### Exercise
Answer these questions using the court extract on jurisdiction below.
(a) On what date did Plaintiff file her Complaint?
(b) Which section does Plaintiff view as defining the term "underlying tax liability"?
(c) Which case does Defendant cite to support its claim that this is not a case of first impression?

On September 3, 2004, Plaintiff filed her Complaint in this Court seeking review of the appeals determination. (Doc. no. 1, Complaint ¶1). Plaintiff indicates in the Complaint that this Court has jurisdiction and not the United States Tax Court because "the underlying tax liability is not in dispute and no deficiency procedures are otherwise implicated determining liability." ( id. at ¶2).

Defendant contends that "when the proposed collection action at issue in a [CDPH] involves an income tax liability, as it does in this case, judicial review over any determination made lies with the United States Tax Court, not the District Court." (Doc. no. 8, p. 3). In support of this contention, Defendant relies on 26 U.S.C. §6330(d)(1), a specific Treasury Regulation, which is quoted in Defendant's motion to dismiss, and Krugman v. Commissioner [ CCH Dec. 53,355], 112 T.C. 230, n. 6 (1999). Defendant also relies on Bartschi v. Tracy [ 2001-2 USTC ¶50,672], No. 00CV1548, 2001 WL 1338795, at *3 (D. Ariz. Sept. 5, 2001), to support its contention.

Plaintiff, however, asserts that this is a case of first impression in this Circuit and "in order to resolve the matter, it is necessary to determine whether the claims involving the alleged income tax assessments involve the underlying tax liability." (Doc. no. 12, p. 2). Plaintiff views 26 U.S.C. §6330(c)(2)(b) as a section which defines the term "underlying tax liability." ( id.). Plaintiff reasons that "underlying tax liability" only involves how much is owed and is separate from any procedural aspects of 26 U.S.C. §6330. ( id.). Applying this definition to 26 U.S.C. §6330, and using techniques of statutory construction, Plaintiff contends that since she "is not challenging how much is owed, and is only challenging the procedural regularity, the District Court and not the Tax Court has jurisdiction." ( id. at p. 4).

Defendant, in response to Plaintiff's argument, contends that this is not a case of first impression as there are numerous cases in the Ninth Circuit dealing with this same issue. (Doc. no. 13, p. 2). Defendant has referred the Court to Bartschi [ 2001-2 USTC ¶50,672], 2001 WL 1338795, to support this claim. Furthermore, Defendant contends that Plaintiff is "confus[ing] the scope of the [CDPH] with the limits of the Court's jurisdiction to review [CDPH]." (Doc. no. 13, p. 2).

### Material provided
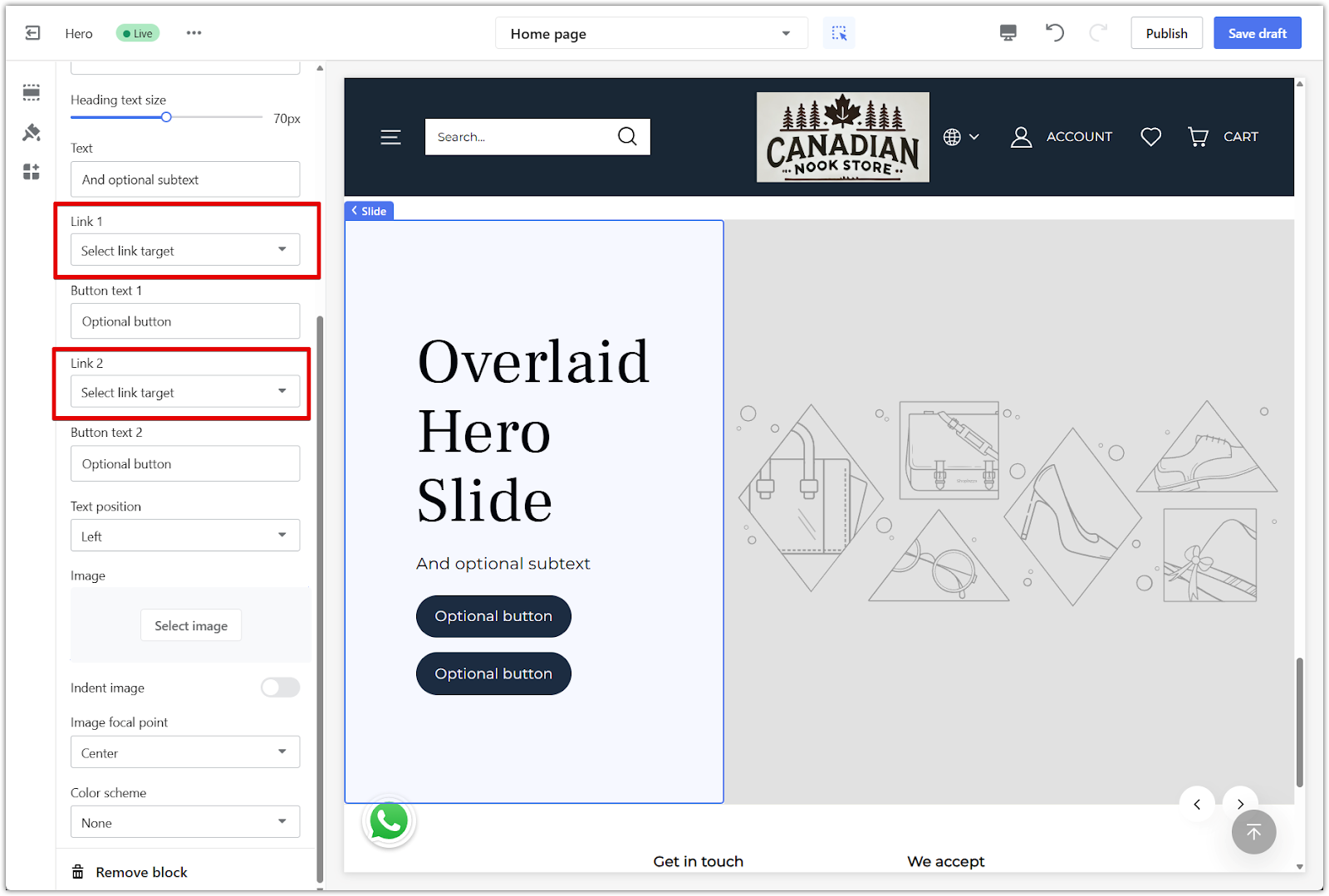Screen dimensions: 1329x896
Task: Open the Link 1 target dropdown
Action: click(184, 250)
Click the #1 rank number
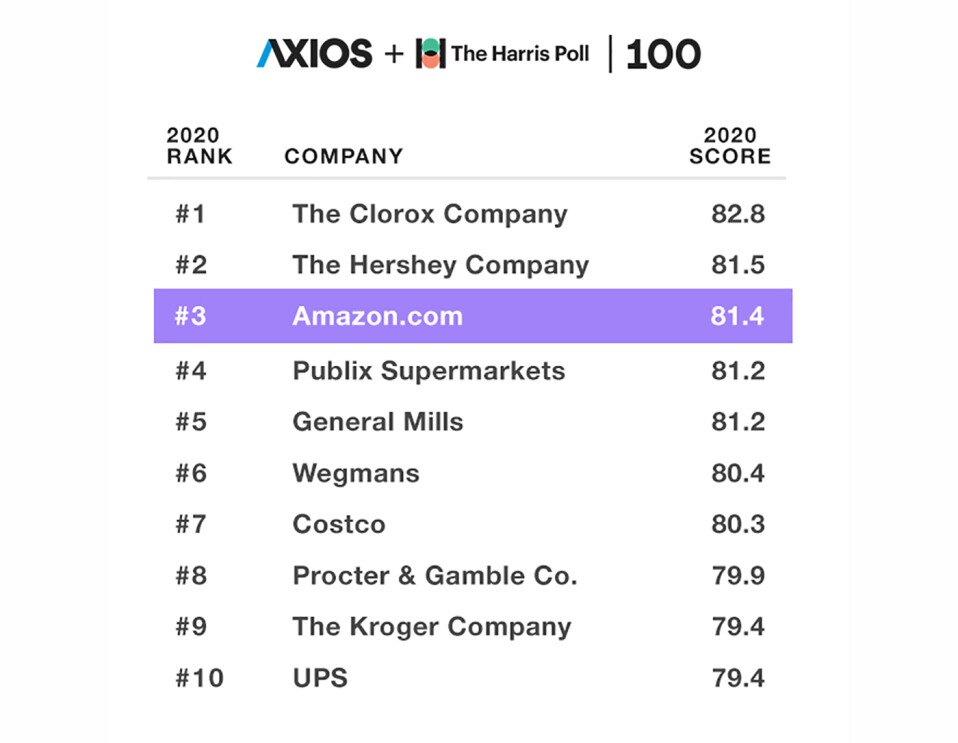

### Reply
(a) September 3, 2004
(b) 26 U.S.C. §6330(c)(2)(b)
(c) Bartschi v. Tracy